Kamis 27 May 2021 22:44 WIB

Rescued Sumatran orangutan translocated to Jambi

The orangutans were rescued from animal smuggling in Bakauheni Port, Lampung.

Kementerian Lingkungan Hidup dan Kehutanan (KLHK), Ditjen Konservasi Sumber Daya Alam dan Ekosistem memindahkan dua ekor Orangutan Sumatera (Pongo abelli) dari Lampung ke Jambi, Ahad (20/5).
Foto: KLHK
Kementerian Lingkungan Hidup dan Kehutanan (KLHK), Ditjen Konservasi Sumber Daya Alam dan Ekosistem memindahkan dua ekor Orangutan Sumatera (Pongo abelli) dari Lampung ke Jambi, Ahad (20/5).

REPUBLIKA.CO.ID, JAKARTA -- Ministry of Environment and Forestry (KLHK), Directorate General of Natural Resources and Ecosystem Conservation has transported 2 Orangutan Sumatera (Pongo abelli) from Lampung to Jambi, on Sunday (20/5). Both were rescued from animal smuggling in Bakauheni Port, Lampung.


After being transported to Jambi, both male and female Orangutan will be rehabilitated in Adaptation Station OOS Danau Alo Tanjung Jabung Barat. Then the 1-year-old Orangutans will be reintroduced in Reintroduction Station Pengian, Tebo District. Earlier, they were treated in Sumatran Wildlife Center (SWC) JAAN.


The handover were held in KSDA office Jambi from the Head of Bengkulu KSDA office to the Head of Jambi BKSDA, witnessed by Head of Forestry Department of Jambi, Head of Bukit Tigapuluh National Park Office, South Lampung Police Resort, South Lampung District Attorney, Bandar Lampung Class I Quarantine Office, Frankfurt Zoological Society (FZS), and Jakarta Animal Aid Network (JAAN). 


Earlier on April 26, 2021, Natural Resources Conservation Center (BKSDA) Bengkulu Lampung along with Bakauheni Port Police (KSKP), Agricultural Quarantine Office of Bakauheni, ans NGO Jakarta Animal Aid Network (JAAN) in an operation in Bakauheni Lampung Port have successfully rescued these two orangutan, which were smuggled from Lubuk Pakam North Sumatra using Tangerang bus. The case is now handled by Lampung Selatan Police Resort. Both orangutan became the evidence.

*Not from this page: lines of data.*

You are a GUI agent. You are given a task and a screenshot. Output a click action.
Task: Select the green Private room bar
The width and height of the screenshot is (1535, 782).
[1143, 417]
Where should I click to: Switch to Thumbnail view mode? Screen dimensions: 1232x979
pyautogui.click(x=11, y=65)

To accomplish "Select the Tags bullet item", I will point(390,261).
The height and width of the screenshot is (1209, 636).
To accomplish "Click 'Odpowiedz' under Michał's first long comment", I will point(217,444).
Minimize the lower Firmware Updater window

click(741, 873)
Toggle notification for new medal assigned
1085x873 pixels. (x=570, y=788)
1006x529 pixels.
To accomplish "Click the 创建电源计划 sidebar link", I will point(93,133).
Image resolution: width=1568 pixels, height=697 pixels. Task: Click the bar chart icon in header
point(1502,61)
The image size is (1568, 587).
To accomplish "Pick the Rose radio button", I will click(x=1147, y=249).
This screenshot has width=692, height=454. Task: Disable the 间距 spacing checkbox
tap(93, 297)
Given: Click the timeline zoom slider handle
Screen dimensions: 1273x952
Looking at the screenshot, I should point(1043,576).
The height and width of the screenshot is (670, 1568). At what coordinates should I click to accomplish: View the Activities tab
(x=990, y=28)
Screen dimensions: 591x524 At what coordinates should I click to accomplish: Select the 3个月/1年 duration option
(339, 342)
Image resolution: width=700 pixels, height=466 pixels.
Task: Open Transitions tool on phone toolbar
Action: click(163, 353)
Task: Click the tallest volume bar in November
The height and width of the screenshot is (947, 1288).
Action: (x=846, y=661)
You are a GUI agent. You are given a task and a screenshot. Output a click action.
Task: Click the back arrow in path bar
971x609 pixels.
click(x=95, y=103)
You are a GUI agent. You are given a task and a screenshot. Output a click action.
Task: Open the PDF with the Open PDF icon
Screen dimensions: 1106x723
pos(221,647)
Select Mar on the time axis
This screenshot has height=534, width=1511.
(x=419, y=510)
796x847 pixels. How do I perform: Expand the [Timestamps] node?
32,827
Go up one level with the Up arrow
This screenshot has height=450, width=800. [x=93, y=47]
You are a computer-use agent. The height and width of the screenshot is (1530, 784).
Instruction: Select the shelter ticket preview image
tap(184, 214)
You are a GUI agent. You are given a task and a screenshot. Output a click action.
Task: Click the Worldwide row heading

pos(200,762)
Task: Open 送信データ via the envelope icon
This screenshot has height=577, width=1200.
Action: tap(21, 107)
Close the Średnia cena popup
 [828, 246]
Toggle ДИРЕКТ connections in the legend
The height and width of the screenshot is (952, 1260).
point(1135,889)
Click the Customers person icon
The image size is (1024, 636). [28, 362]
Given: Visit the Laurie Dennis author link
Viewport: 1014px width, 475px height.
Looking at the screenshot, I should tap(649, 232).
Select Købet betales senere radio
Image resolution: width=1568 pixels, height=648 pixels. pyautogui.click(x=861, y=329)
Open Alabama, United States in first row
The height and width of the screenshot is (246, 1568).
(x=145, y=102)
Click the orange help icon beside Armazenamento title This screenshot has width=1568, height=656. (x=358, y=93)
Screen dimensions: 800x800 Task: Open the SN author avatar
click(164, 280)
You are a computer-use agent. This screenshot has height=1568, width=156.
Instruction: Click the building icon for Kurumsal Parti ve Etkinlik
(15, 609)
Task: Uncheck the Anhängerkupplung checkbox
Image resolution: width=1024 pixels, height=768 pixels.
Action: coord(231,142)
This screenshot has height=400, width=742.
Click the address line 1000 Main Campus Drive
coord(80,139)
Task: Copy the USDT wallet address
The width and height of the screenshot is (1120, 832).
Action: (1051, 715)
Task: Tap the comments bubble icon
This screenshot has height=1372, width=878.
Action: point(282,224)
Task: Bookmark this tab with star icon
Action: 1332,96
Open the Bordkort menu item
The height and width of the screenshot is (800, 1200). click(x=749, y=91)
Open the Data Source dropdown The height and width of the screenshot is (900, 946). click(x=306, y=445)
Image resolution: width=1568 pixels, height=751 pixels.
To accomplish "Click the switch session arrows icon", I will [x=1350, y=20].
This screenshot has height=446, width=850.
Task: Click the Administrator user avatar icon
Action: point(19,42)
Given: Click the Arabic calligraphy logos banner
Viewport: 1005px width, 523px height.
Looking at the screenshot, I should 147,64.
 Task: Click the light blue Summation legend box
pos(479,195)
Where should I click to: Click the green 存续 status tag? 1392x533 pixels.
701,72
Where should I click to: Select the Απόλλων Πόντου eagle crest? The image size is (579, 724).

Minister of Environment and Forestry (LHK), Siti Nurbaya, accompanied by Director General of Natural Resources Conservation and Ecosystem (KSDAE), Wiratno, visited South Lampung on Monday (3/5). This working visit was aimed to monitor law enforcement, as well as appreciate those who have counteract orangutan smuggling.


Minister Siti named the female orangutan as Siti and Sudin for the male one. The name Siti is after her name, while Sudin is an appreciation for Head of Commission IV of House of Representatives (DPR) Sudin who visited SWC Jaan on Saturday (1/5) and gave his support for the rescue.


Head of Bengkulu Lampung KSDA, Donal Hutasoit, thanked everyone for its support and great cooperation. He also thanked all citizens who have rescued one of Indonesian flagship animals.


He fully supports that the rehabilitation is conducted in FZS Jambi orangutan shelter with more adequate facilities. “Both orangutan are still young so they need to be trained intensively until they are ready to be freed. They need to learn how to find food in the jungle, including how to find termite nest, how to make a nest in the tree, and how to select fruit,” he said.


Head of Jambi KSDA, Rahmad Saleh, welcomed the translocation process of the orangutans. He appreciated and thanked every party who have contributed to transferring and rehabilitating process. Along with FZS, Jambi KSDA office are ready to rehabilitate and reintroduce the orangutans to a new habitat in Bentang Alam Bukit Tigapuluh.


“Both orangutans will go through some quarantine stages in FZS orangutan shelter facility in Jambi for a thorough health checkup. Then, they will be habituated and rehabilitated in Danau Alo Station, Tanjung Jabung Barat. After that, they will be reintroduced in Pengian Reintroduction Station, Tebo. This is our responsibility in conserving biodiversity, especially Sumatran orangutan,” he said.


The Sumatran orangutan (Pongo abelli) is a protected species. It is endemic to the island of Sumatra. The International Union for Conservation of Nature (IUCN) lists orangutan in critically endangered status. Meanwhile, CITES (Convention on International Trade in Endangered Species of wild fauna and flora) classifies this animal in appendix I.